Conversa com o tempo
Certa vez, saí para o quintal, deitei-me em uma rede, enquanto sorvia o resto de um bom suco de laranja. Foi quando decidi ter uma conversa com o tempo. Ele chegou, no seu devido passo e se acomodou defronte a mim, como se estivesse, imagine, todo o tempo do mundo para perder comigo.
Foi a primeira coisa que eu lhe perguntei: por que estava ali perdendo o seu tempo comigo. Ele me respondeu: nada disso, aqui quem fala contigo é o seu devido tempo. Os minutos e as horas preservadas para você. Por isso, acredite, não tenho nenhuma perda contigo, apenas você perde aquilo que está reservado para você.
Interpretei tudo isso como uma reprimenda, bem dura, por sinal. Era um pedaço do tempo zombando de mim, enquanto desperdiçava as baterias acumuladas, nas devidas baterias temporais a sorver, languidamente, um resto de suco de laranja.
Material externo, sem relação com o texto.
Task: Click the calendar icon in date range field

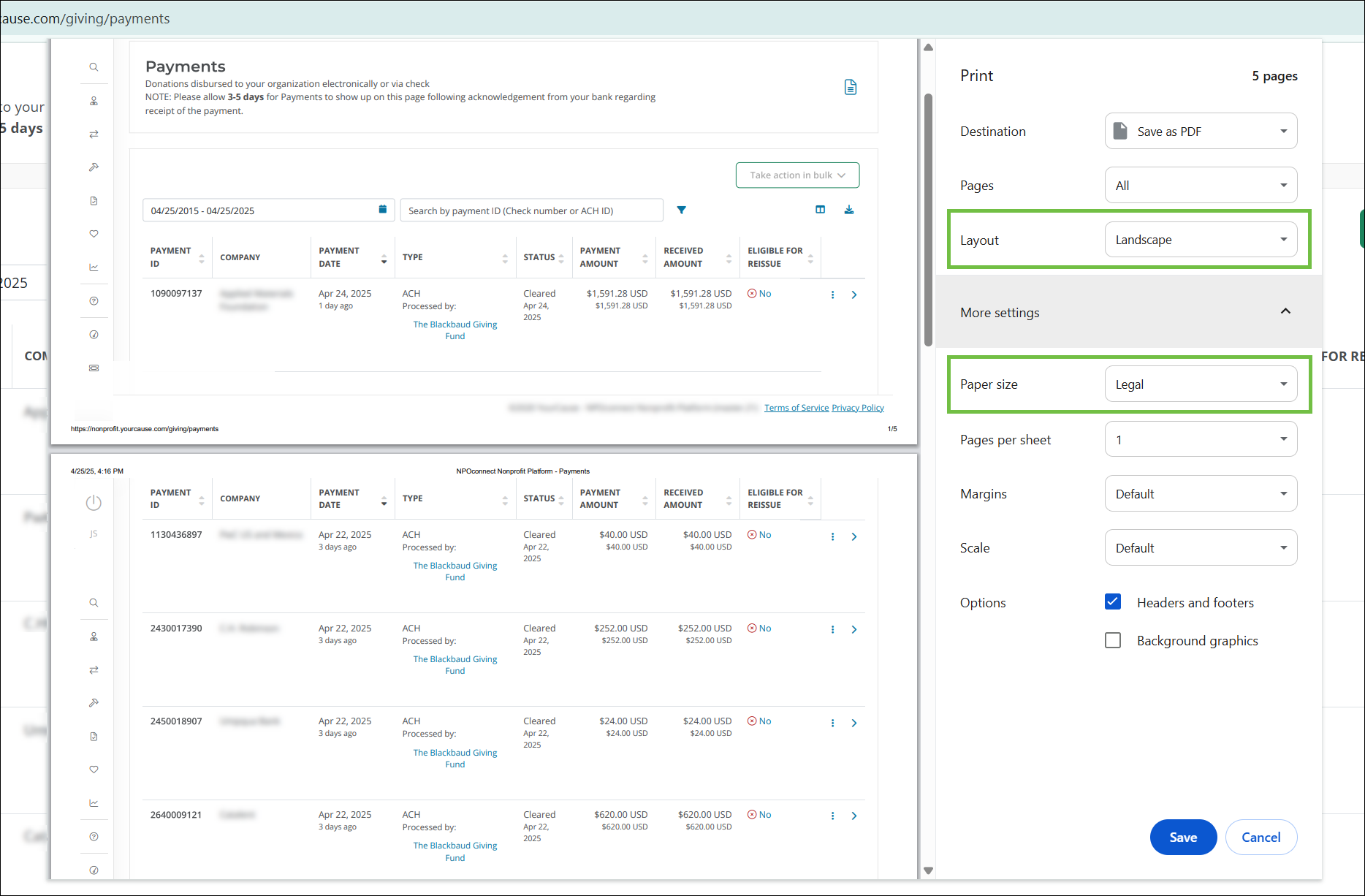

Enquanto o nível do líquido baixava, o tempo, como uma ampulheta amarela, descia rumo ao fundo do copo.
O tempo de cada um é um espaço entre duas inércias, de igual maneira obscuras e desconhecidas. É como um ser que nasce do nada e se extingue, assim como o copo que se esvai.
Tentei puxar uma conversa mais profunda, mas o tempo ficava ali parado e tranquilo enquanto a vida transcorria rápida do outro lado da rua. E os movimentos de corpos passavam sem rumo, cada um, no seu devido tempo, gastando cada minuto.
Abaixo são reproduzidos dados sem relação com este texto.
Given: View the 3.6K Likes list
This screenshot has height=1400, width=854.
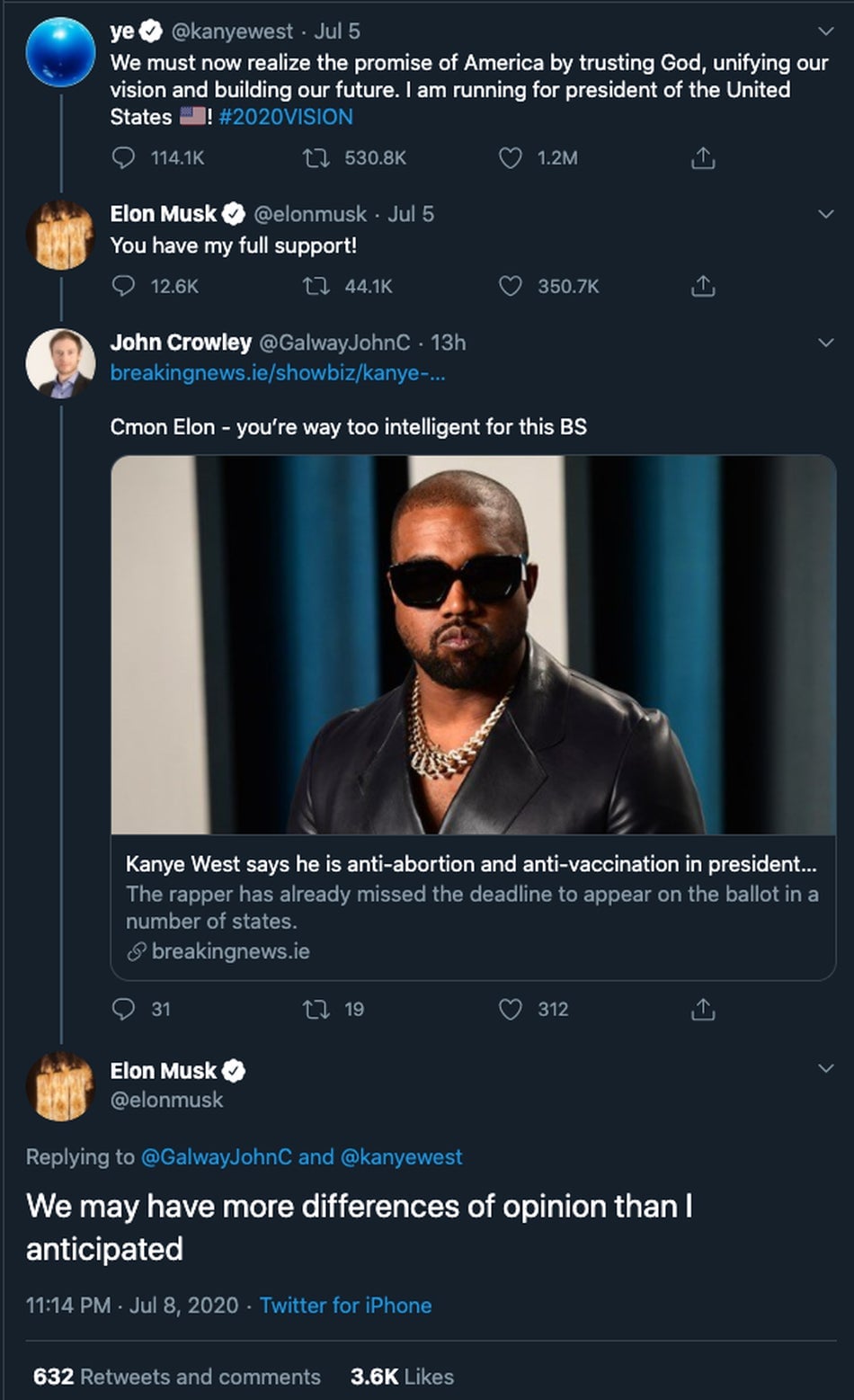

O tempo é a própria perda do tempo, me disse ele. À medida que nós o perdemos ele é o próprio ser que continua nos acompanhando. Um coadjuvante com tempo determinado. Nada existe além dele, nem existiu antes dele, e persiste enquanto perdura até mesmo na nossa mirada matinal do espelho. O tempo dorme ao lado e não fecha seus olhos como se precisasse, também, utilizar todo o seu tempo. Nós paramos, ele continua sua jornada.
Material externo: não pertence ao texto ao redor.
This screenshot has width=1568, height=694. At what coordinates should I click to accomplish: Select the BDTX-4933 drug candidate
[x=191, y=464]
Se perdemos tempo em projetos que não tem o objetivo alcançado, digamos as coisas sem êxito, de uma maneira ou de outra o tempo se esvai a cada segundo que passa. Seria correr mais rápido rumo ao objetivo, não perder tempo em entabular atalhos para ganhar o tempo, ou recuperar o tempo que perdemos na estratégia?
Não. O tempo é uma ficção, mesmo que ele se sente a nossa frente, tentando entabular conversa, como um funcionário que espera a hora da saída, e enrola o que faz, vendo o tempo passar, gastando, perdendo, como se pudesse, talvez, recuperá-lo.
Se há tempo de plantar, tempo de colher, onde fica o tempo para lutar e mudar o próprio tempo que vivemos? Os primeiros têm seu momento de espera, os segundos são a atitude contra a ditadura do tempo.
Finalmente, me levantei e disse a ele que se retirasse porque não tinha tempo a perder com ele. Ele, insatisfeito, tentou ganhar mais um pouco de tempo, porque não estava com vontade de voltar a ser e funcionar como o próprio tempo.